The full listing must be reproduced exactly as given.

....

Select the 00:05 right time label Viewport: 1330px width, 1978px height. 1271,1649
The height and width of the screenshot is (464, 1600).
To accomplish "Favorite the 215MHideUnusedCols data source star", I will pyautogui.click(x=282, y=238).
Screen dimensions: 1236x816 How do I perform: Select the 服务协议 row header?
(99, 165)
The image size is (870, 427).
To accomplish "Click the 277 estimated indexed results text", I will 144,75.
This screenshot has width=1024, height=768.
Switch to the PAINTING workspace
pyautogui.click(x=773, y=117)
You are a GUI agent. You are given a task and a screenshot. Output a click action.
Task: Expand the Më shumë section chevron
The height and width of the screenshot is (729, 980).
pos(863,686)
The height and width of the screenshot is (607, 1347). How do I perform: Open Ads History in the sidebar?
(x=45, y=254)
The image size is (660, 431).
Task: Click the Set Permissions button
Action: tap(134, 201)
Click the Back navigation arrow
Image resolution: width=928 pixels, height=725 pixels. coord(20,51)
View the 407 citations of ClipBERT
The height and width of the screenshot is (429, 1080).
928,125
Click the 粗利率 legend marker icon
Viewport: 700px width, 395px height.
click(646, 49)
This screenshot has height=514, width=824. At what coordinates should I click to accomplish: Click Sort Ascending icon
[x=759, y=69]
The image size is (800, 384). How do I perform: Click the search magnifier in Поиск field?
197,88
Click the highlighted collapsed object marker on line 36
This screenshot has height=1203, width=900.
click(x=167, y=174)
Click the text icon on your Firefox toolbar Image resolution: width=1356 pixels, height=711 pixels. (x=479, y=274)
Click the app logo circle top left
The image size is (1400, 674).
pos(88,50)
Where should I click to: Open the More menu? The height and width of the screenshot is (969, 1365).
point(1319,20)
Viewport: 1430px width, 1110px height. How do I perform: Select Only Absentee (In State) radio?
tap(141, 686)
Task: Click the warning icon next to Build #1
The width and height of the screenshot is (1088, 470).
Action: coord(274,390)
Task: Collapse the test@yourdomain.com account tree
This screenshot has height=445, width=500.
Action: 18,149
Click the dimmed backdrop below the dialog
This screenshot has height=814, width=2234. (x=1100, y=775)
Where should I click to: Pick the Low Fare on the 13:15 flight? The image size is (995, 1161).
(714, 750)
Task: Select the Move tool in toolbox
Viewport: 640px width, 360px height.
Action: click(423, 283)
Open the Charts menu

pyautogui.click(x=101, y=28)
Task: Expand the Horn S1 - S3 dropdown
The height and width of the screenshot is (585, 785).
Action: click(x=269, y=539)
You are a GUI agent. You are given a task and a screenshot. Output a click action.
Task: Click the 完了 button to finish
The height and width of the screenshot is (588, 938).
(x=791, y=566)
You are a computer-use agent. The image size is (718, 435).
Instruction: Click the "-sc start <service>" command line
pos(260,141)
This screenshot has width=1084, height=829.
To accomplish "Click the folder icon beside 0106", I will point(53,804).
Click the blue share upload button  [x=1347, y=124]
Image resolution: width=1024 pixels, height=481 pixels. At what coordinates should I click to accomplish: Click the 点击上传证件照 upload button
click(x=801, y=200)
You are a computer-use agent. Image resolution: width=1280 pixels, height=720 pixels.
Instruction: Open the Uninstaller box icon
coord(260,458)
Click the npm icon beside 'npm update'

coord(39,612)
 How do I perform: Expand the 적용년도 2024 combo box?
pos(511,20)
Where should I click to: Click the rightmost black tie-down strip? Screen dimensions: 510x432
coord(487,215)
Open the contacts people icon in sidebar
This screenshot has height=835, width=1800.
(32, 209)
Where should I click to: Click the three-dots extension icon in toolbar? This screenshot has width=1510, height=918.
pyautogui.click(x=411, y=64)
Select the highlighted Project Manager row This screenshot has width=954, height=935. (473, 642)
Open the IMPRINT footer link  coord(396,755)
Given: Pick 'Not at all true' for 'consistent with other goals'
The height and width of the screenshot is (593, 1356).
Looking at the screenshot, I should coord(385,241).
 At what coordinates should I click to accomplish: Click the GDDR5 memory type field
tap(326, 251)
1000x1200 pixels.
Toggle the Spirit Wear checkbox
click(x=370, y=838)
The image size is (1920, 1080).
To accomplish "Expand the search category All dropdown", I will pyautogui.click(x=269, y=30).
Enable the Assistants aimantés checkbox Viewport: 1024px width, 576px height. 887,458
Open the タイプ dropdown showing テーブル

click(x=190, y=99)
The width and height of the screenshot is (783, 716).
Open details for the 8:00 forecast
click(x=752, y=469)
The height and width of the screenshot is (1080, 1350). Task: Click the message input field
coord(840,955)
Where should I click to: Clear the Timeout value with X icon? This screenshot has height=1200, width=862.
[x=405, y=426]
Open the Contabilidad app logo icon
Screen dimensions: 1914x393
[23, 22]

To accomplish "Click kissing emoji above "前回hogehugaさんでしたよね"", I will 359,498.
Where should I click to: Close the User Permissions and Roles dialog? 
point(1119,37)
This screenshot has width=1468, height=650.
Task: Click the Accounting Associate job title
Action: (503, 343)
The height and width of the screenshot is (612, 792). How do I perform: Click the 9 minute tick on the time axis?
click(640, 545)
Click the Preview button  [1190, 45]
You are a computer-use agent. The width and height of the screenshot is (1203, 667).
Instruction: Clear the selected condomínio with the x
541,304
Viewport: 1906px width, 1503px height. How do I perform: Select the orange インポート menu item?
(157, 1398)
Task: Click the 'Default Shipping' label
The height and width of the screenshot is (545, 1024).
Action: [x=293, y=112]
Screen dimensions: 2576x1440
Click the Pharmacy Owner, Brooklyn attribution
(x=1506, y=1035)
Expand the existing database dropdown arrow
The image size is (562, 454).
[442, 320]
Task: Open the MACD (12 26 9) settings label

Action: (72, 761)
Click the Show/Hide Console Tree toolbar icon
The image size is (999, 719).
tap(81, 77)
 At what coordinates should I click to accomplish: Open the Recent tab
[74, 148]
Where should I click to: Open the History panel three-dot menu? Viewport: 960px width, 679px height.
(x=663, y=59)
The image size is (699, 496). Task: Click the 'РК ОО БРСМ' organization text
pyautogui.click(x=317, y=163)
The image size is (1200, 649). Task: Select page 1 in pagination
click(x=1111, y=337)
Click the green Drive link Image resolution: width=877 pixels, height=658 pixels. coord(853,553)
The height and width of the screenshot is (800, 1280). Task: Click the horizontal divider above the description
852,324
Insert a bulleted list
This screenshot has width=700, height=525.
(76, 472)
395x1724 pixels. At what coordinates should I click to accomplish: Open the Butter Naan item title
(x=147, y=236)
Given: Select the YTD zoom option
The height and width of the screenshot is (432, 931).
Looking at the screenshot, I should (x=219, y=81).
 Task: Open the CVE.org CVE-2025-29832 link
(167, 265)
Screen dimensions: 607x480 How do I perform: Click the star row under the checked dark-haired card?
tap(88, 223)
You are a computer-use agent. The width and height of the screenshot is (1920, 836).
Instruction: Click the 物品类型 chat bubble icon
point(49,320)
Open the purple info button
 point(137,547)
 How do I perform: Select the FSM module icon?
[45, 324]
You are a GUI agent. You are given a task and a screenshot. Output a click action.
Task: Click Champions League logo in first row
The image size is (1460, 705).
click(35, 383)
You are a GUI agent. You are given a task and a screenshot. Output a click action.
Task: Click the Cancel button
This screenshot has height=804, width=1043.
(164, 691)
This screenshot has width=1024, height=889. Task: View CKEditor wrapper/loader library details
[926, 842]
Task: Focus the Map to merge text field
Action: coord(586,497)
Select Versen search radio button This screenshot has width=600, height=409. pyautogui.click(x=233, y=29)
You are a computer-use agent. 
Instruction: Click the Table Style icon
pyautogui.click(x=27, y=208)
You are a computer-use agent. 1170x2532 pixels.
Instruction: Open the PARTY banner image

....

### SOLUTION FOR THIS EXERCISE
Select the 00:05 right time label Viewport: 1330px width, 1978px height. 1271,1649
The height and width of the screenshot is (464, 1600).
To accomplish "Favorite the 215MHideUnusedCols data source star", I will pyautogui.click(x=282, y=238).
Screen dimensions: 1236x816 How do I perform: Select the 服务协议 row header?
(99, 165)
The image size is (870, 427).
To accomplish "Click the 277 estimated indexed results text", I will 144,75.
This screenshot has width=1024, height=768.
Switch to the PAINTING workspace
pyautogui.click(x=773, y=117)
You are a GUI agent. You are given a task and a screenshot. Output a click action.
Task: Expand the Më shumë section chevron
The height and width of the screenshot is (729, 980).
pos(863,686)
The height and width of the screenshot is (607, 1347). How do I perform: Open Ads History in the sidebar?
(x=45, y=254)
The image size is (660, 431).
Task: Click the Set Permissions button
Action: tap(134, 201)
Click the Back navigation arrow
Image resolution: width=928 pixels, height=725 pixels. coord(20,51)
View the 407 citations of ClipBERT
The height and width of the screenshot is (429, 1080).
928,125
Click the 粗利率 legend marker icon
Viewport: 700px width, 395px height.
click(646, 49)
This screenshot has height=514, width=824. At what coordinates should I click to accomplish: Click Sort Ascending icon
[x=759, y=69]
The image size is (800, 384). How do I perform: Click the search magnifier in Поиск field?
197,88
Click the highlighted collapsed object marker on line 36
This screenshot has height=1203, width=900.
click(x=167, y=174)
Click the text icon on your Firefox toolbar Image resolution: width=1356 pixels, height=711 pixels. (x=479, y=274)
Click the app logo circle top left
The image size is (1400, 674).
pos(88,50)
Where should I click to: Open the More menu? The height and width of the screenshot is (969, 1365).
point(1319,20)
Viewport: 1430px width, 1110px height. How do I perform: Select Only Absentee (In State) radio?
tap(141, 686)
Task: Click the warning icon next to Build #1
The width and height of the screenshot is (1088, 470).
Action: coord(274,390)
Task: Collapse the test@yourdomain.com account tree
This screenshot has height=445, width=500.
Action: 18,149
Click the dimmed backdrop below the dialog
This screenshot has height=814, width=2234. (x=1100, y=775)
Where should I click to: Pick the Low Fare on the 13:15 flight? The image size is (995, 1161).
(714, 750)
Task: Select the Move tool in toolbox
Viewport: 640px width, 360px height.
Action: click(423, 283)
Open the Charts menu

pyautogui.click(x=101, y=28)
Task: Expand the Horn S1 - S3 dropdown
The height and width of the screenshot is (585, 785).
Action: click(x=269, y=539)
You are a GUI agent. You are given a task and a screenshot. Output a click action.
Task: Click the 完了 button to finish
The height and width of the screenshot is (588, 938).
(x=791, y=566)
You are a computer-use agent. The image size is (718, 435).
Instruction: Click the "-sc start <service>" command line
pos(260,141)
This screenshot has width=1084, height=829.
To accomplish "Click the folder icon beside 0106", I will point(53,804).
Click the blue share upload button  [x=1347, y=124]
Image resolution: width=1024 pixels, height=481 pixels. At what coordinates should I click to accomplish: Click the 点击上传证件照 upload button
click(x=801, y=200)
You are a computer-use agent. Image resolution: width=1280 pixels, height=720 pixels.
Instruction: Open the Uninstaller box icon
coord(260,458)
Click the npm icon beside 'npm update'

coord(39,612)
 How do I perform: Expand the 적용년도 2024 combo box?
pos(511,20)
Where should I click to: Click the rightmost black tie-down strip? Screen dimensions: 510x432
coord(487,215)
Open the contacts people icon in sidebar
This screenshot has height=835, width=1800.
(32, 209)
Where should I click to: Click the three-dots extension icon in toolbar? This screenshot has width=1510, height=918.
pyautogui.click(x=411, y=64)
Select the highlighted Project Manager row This screenshot has width=954, height=935. (473, 642)
Open the IMPRINT footer link  coord(396,755)
Given: Pick 'Not at all true' for 'consistent with other goals'
The height and width of the screenshot is (593, 1356).
Looking at the screenshot, I should coord(385,241).
 At what coordinates should I click to accomplish: Click the GDDR5 memory type field
tap(326, 251)
1000x1200 pixels.
Toggle the Spirit Wear checkbox
click(x=370, y=838)
The image size is (1920, 1080).
To accomplish "Expand the search category All dropdown", I will pyautogui.click(x=269, y=30).
Enable the Assistants aimantés checkbox Viewport: 1024px width, 576px height. 887,458
Open the タイプ dropdown showing テーブル

click(x=190, y=99)
The width and height of the screenshot is (783, 716).
Open details for the 8:00 forecast
click(x=752, y=469)
The height and width of the screenshot is (1080, 1350). Task: Click the message input field
coord(840,955)
Where should I click to: Clear the Timeout value with X icon? This screenshot has height=1200, width=862.
[x=405, y=426]
Open the Contabilidad app logo icon
Screen dimensions: 1914x393
[23, 22]

To accomplish "Click kissing emoji above "前回hogehugaさんでしたよね"", I will 359,498.
Where should I click to: Close the User Permissions and Roles dialog? 
point(1119,37)
This screenshot has width=1468, height=650.
Task: Click the Accounting Associate job title
Action: (503, 343)
The height and width of the screenshot is (612, 792). How do I perform: Click the 9 minute tick on the time axis?
click(640, 545)
Click the Preview button  [1190, 45]
You are a computer-use agent. The width and height of the screenshot is (1203, 667).
Instruction: Clear the selected condomínio with the x
541,304
Viewport: 1906px width, 1503px height. How do I perform: Select the orange インポート menu item?
(157, 1398)
Task: Click the 'Default Shipping' label
The height and width of the screenshot is (545, 1024).
Action: [x=293, y=112]
Screen dimensions: 2576x1440
Click the Pharmacy Owner, Brooklyn attribution
(x=1506, y=1035)
Expand the existing database dropdown arrow
The image size is (562, 454).
[442, 320]
Task: Open the MACD (12 26 9) settings label

Action: (72, 761)
Click the Show/Hide Console Tree toolbar icon
The image size is (999, 719).
tap(81, 77)
 At what coordinates should I click to accomplish: Open the Recent tab
[74, 148]
Where should I click to: Open the History panel three-dot menu? Viewport: 960px width, 679px height.
(x=663, y=59)
The image size is (699, 496). Task: Click the 'РК ОО БРСМ' organization text
pyautogui.click(x=317, y=163)
The image size is (1200, 649). Task: Select page 1 in pagination
click(x=1111, y=337)
Click the green Drive link Image resolution: width=877 pixels, height=658 pixels. coord(853,553)
The height and width of the screenshot is (800, 1280). Task: Click the horizontal divider above the description
852,324
Insert a bulleted list
This screenshot has width=700, height=525.
(76, 472)
395x1724 pixels. At what coordinates should I click to accomplish: Open the Butter Naan item title
(x=147, y=236)
Given: Select the YTD zoom option
The height and width of the screenshot is (432, 931).
Looking at the screenshot, I should (x=219, y=81).
 Task: Open the CVE.org CVE-2025-29832 link
(167, 265)
Screen dimensions: 607x480 How do I perform: Click the star row under the checked dark-haired card?
tap(88, 223)
You are a computer-use agent. The width and height of the screenshot is (1920, 836).
Instruction: Click the 物品类型 chat bubble icon
point(49,320)
Open the purple info button
 point(137,547)
 How do I perform: Select the FSM module icon?
[45, 324]
You are a GUI agent. You are given a task and a screenshot. Output a click action.
Task: Click Champions League logo in first row
The image size is (1460, 705).
click(35, 383)
You are a GUI agent. You are given a task and a screenshot. Output a click action.
Task: Click the Cancel button
This screenshot has height=804, width=1043.
(164, 691)
This screenshot has width=1024, height=889. Task: View CKEditor wrapper/loader library details
[926, 842]
Task: Focus the Map to merge text field
Action: coord(586,497)
Select Versen search radio button This screenshot has width=600, height=409. pyautogui.click(x=233, y=29)
You are a computer-use agent. 
Instruction: Click the Table Style icon
pyautogui.click(x=27, y=208)
You are a computer-use agent. 1170x2532 pixels.
Instruction: Open the PARTY banner image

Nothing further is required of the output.